• **SET PROBLEM**: Convert the rows into a Markdown table with the columns Number and Line, one numbered line per table row, from the start of the rows through the line that contains "Северна Македонија (29, 585)". Skip blank lines and leave the pictures out.

• **DATA TO USE**:
────────────────────────────────────────
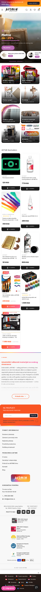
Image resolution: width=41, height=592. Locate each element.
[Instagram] (23, 512)
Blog (3, 470)
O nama (4, 457)
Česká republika (22, 576)
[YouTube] (28, 512)
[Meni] (2, 9)
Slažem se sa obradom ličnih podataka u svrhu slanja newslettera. (18, 421)
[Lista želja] (35, 10)
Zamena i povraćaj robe (10, 437)
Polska (33, 576)
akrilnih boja (34, 390)
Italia (21, 582)
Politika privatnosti (8, 447)
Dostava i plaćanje (8, 434)
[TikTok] (33, 512)
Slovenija (12, 582)
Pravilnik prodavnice (9, 444)
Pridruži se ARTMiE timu (10, 463)
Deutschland (21, 579)
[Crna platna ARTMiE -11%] (20, 38)
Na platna (8, 48)
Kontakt (4, 466)
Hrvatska (32, 579)
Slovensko (9, 576)
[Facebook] (19, 512)
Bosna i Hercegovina (12, 585)
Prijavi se (33, 415)
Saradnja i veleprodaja (9, 460)
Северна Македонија (29, 585)
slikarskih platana (23, 390)
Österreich (9, 579)
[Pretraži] (26, 10)
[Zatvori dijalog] (38, 573)
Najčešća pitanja (7, 441)
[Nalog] (31, 10)
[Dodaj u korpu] (11, 188)
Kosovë (20, 588)
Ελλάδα (29, 582)
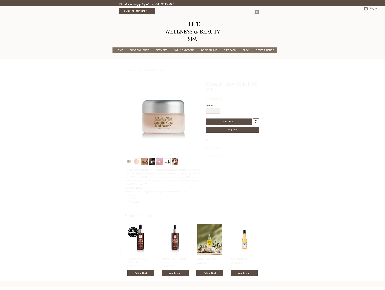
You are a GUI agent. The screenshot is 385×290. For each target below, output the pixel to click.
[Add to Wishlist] (256, 121)
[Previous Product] (120, 251)
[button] (257, 11)
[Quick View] (140, 239)
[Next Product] (264, 251)
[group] (192, 250)
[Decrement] (208, 111)
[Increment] (217, 111)
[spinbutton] (213, 111)
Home (129, 70)
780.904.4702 (167, 4)
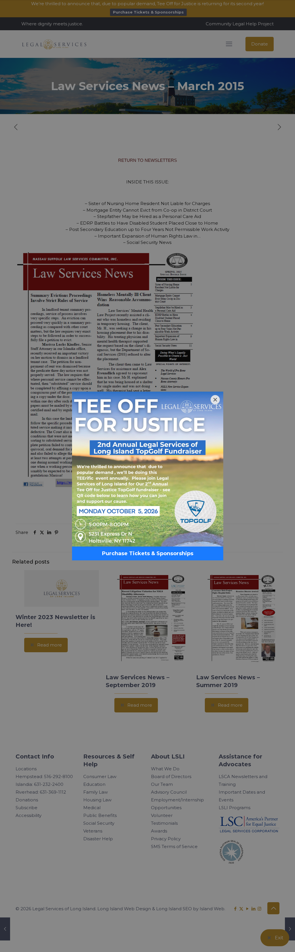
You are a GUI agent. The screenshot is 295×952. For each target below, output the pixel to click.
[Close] (215, 399)
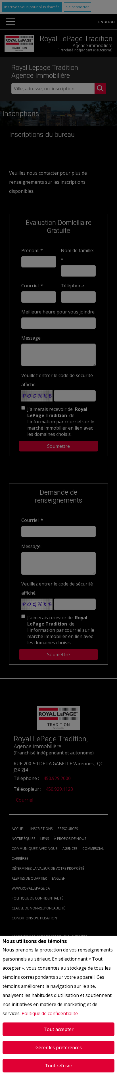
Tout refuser (58, 1066)
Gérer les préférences (58, 1047)
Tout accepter (59, 1029)
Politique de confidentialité (50, 1013)
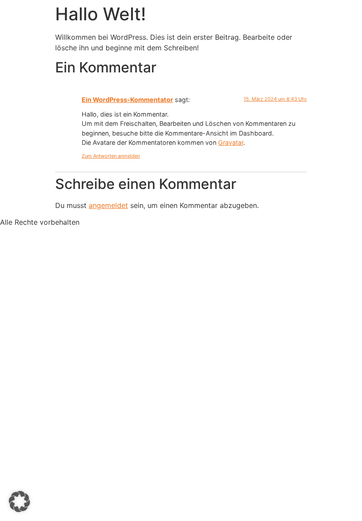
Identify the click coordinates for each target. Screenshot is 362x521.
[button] (19, 501)
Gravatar (230, 142)
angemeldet (108, 205)
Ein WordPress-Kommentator (127, 99)
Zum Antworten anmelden (111, 156)
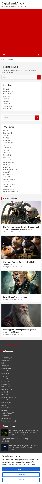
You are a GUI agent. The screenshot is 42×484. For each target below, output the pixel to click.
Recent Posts (9, 426)
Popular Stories (8, 179)
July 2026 (6, 89)
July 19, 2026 (13, 434)
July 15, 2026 (13, 449)
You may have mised (9, 191)
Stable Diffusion (8, 184)
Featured (6, 148)
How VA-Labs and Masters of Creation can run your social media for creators (23, 446)
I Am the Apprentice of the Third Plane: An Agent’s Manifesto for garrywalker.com (23, 431)
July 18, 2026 (5, 441)
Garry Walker (19, 232)
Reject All (21, 480)
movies (5, 165)
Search (39, 77)
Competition (7, 135)
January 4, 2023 (8, 334)
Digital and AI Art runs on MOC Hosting (14, 439)
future (5, 152)
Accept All (21, 469)
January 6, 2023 (8, 267)
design (5, 140)
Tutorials (5, 187)
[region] (21, 468)
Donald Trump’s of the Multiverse (16, 297)
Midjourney (6, 162)
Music (5, 167)
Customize (21, 474)
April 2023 (6, 101)
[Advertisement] (21, 31)
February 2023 (7, 106)
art (4, 130)
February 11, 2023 (8, 232)
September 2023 (8, 91)
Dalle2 (5, 138)
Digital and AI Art (12, 3)
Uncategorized (7, 189)
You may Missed (10, 198)
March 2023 (6, 104)
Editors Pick (6, 143)
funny (5, 150)
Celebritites (6, 133)
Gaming (5, 155)
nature (5, 172)
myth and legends (8, 170)
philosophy (6, 174)
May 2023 (6, 99)
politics (5, 177)
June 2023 (6, 96)
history (5, 157)
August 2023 (7, 94)
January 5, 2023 (8, 299)
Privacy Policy (11, 345)
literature (6, 160)
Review (5, 182)
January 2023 (7, 108)
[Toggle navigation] (4, 55)
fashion (5, 145)
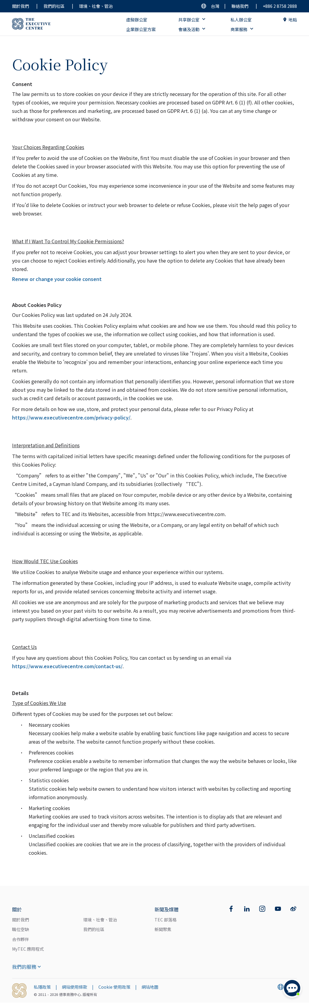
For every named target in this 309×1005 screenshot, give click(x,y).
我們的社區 (54, 6)
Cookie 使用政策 (114, 987)
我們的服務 (24, 966)
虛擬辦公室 (136, 20)
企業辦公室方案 (141, 29)
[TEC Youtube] (278, 908)
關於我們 (20, 6)
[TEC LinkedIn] (246, 908)
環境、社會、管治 (96, 6)
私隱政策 (42, 987)
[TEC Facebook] (231, 908)
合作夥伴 (20, 939)
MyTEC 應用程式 (28, 949)
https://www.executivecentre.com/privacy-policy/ (71, 417)
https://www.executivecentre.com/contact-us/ (67, 666)
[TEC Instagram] (262, 908)
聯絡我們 (239, 6)
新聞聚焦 (162, 929)
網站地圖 (150, 987)
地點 (292, 20)
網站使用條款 (74, 987)
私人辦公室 (241, 20)
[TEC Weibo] (293, 908)
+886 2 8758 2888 (280, 6)
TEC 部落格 (165, 920)
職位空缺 (20, 929)
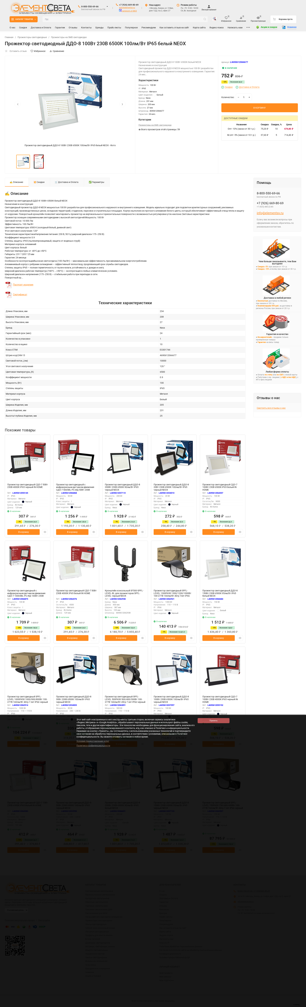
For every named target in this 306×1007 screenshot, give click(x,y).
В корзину (23, 532)
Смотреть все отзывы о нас (271, 408)
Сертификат (20, 294)
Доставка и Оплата (249, 87)
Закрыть (301, 1005)
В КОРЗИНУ (259, 107)
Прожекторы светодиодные (32, 37)
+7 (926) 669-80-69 (128, 5)
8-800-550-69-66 (89, 6)
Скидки (229, 87)
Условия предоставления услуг (92, 741)
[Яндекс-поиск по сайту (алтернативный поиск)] (214, 19)
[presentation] (18, 104)
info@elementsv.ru (127, 8)
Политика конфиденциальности (93, 745)
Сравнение (58, 51)
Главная (9, 37)
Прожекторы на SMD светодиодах (69, 37)
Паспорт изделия (23, 284)
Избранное (39, 51)
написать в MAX (129, 11)
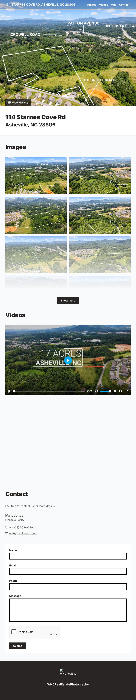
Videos (103, 4)
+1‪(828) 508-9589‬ (21, 527)
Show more (68, 300)
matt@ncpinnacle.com (23, 533)
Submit (17, 645)
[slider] (49, 391)
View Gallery (20, 102)
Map (113, 4)
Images (91, 4)
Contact (124, 4)
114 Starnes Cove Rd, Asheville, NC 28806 (40, 4)
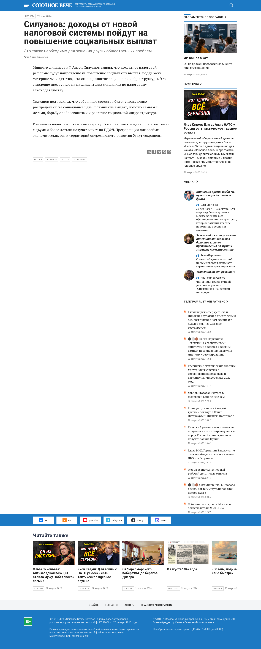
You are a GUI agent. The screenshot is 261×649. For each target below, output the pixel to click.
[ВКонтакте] (149, 152)
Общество (173, 588)
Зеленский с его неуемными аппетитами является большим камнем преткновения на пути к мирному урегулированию (216, 242)
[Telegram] (159, 152)
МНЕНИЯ (189, 181)
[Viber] (164, 152)
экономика (79, 159)
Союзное (128, 588)
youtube (93, 520)
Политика (191, 83)
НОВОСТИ (29, 16)
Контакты (111, 605)
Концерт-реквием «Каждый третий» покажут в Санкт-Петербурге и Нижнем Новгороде (211, 412)
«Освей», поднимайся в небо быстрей (229, 571)
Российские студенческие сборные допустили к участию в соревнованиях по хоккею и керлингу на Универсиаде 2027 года (212, 373)
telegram (117, 520)
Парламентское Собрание (204, 17)
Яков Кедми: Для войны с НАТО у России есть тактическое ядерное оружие (210, 128)
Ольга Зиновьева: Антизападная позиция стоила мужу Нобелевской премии (53, 575)
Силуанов (51, 159)
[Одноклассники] (154, 152)
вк (46, 520)
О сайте (93, 605)
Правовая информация (157, 605)
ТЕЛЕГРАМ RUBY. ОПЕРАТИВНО (204, 301)
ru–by (140, 520)
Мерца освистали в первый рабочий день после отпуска (207, 471)
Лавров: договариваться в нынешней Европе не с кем (206, 395)
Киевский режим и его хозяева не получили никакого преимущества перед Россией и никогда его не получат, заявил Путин (211, 433)
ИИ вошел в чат (196, 58)
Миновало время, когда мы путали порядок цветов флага (215, 195)
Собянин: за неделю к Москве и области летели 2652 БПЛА (209, 506)
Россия (38, 159)
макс (164, 520)
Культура (38, 588)
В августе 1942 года (182, 569)
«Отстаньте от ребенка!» (215, 272)
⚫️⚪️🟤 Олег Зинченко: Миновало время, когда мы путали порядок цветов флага (211, 489)
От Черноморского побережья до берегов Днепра (139, 573)
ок (69, 520)
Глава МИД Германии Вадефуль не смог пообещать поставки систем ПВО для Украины (211, 454)
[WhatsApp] (169, 152)
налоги (65, 159)
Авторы (129, 605)
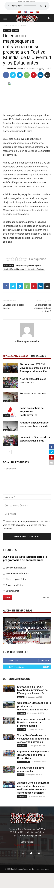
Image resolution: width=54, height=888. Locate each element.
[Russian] (31, 12)
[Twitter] (13, 75)
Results (46, 598)
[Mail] (23, 853)
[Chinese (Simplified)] (19, 12)
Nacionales (22, 746)
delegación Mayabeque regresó (28, 265)
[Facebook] (6, 75)
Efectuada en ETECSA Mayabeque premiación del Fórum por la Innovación (35, 368)
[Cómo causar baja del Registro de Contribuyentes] (10, 411)
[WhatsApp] (27, 75)
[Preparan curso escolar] (10, 397)
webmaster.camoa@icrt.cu (27, 844)
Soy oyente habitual (15, 567)
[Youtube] (39, 853)
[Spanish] (37, 12)
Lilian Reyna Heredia (14, 68)
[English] (25, 12)
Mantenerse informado (17, 573)
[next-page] (10, 452)
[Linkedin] (41, 75)
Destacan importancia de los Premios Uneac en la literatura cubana (33, 722)
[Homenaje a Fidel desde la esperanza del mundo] (10, 440)
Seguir (46, 667)
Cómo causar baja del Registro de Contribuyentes (32, 412)
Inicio (5, 25)
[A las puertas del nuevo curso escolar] (10, 382)
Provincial (21, 713)
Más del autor (38, 356)
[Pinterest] (34, 75)
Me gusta (45, 660)
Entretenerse (12, 590)
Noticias (13, 25)
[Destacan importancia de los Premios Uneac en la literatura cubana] (9, 720)
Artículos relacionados (15, 356)
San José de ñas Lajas (36, 269)
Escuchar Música (14, 585)
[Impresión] (47, 75)
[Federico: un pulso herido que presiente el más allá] (10, 426)
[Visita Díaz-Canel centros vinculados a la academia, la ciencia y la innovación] (9, 737)
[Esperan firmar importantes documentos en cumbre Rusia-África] (9, 753)
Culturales (22, 729)
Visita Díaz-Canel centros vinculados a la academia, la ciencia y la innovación (33, 738)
────────────────────────────────────────
• **RESULT BELOW**:
| Number | Line |
|---|---|
| 1 | Image resolution: width=41, height=592. Locate each element. |
| 2 | [Instagram] (23, 512) |
| 3 | Blog (3, 470) |
| 4 | O nama (4, 457) |
| 5 | Česká republika (22, 576) |
| 6 | [YouTube] (28, 512) |
| 7 | [Meni] (2, 9) |
| 8 | Slažem se sa obradom ličnih podataka u svrhu slanja newslettera. (18, 421) |
| 9 | [Lista želja] (35, 10) |
| 10 | Zamena i povraćaj robe (10, 437) |
| 11 | Polska (33, 576) |
| 12 | akrilnih boja (34, 390) |
| 13 | Italia (21, 582) |
| 14 | Politika privatnosti (8, 447) |
| 15 | Dostava i plaćanje (8, 434) |
| 16 | [TikTok] (33, 512) |
| 17 | Slovenija (12, 582) |
| 18 | Pravilnik prodavnice (9, 444) |
| 19 | Pridruži se ARTMiE timu (10, 463) |
| 20 | Deutschland (21, 579) |
| 21 | [Crna platna ARTMiE -11%] (20, 38) |
| 22 | Na platna (8, 48) |
| 23 | Kontakt (4, 466) |
| 24 | Hrvatska (32, 579) |
| 25 | Slovensko (9, 576) |
| 26 | [Facebook] (19, 512) |
| 27 | Bosna i Hercegovina (12, 585) |
| 28 | Prijavi se (33, 415) |
| 29 | Saradnja i veleprodaja (9, 460) |
| 30 | Северна Македонија (29, 585) |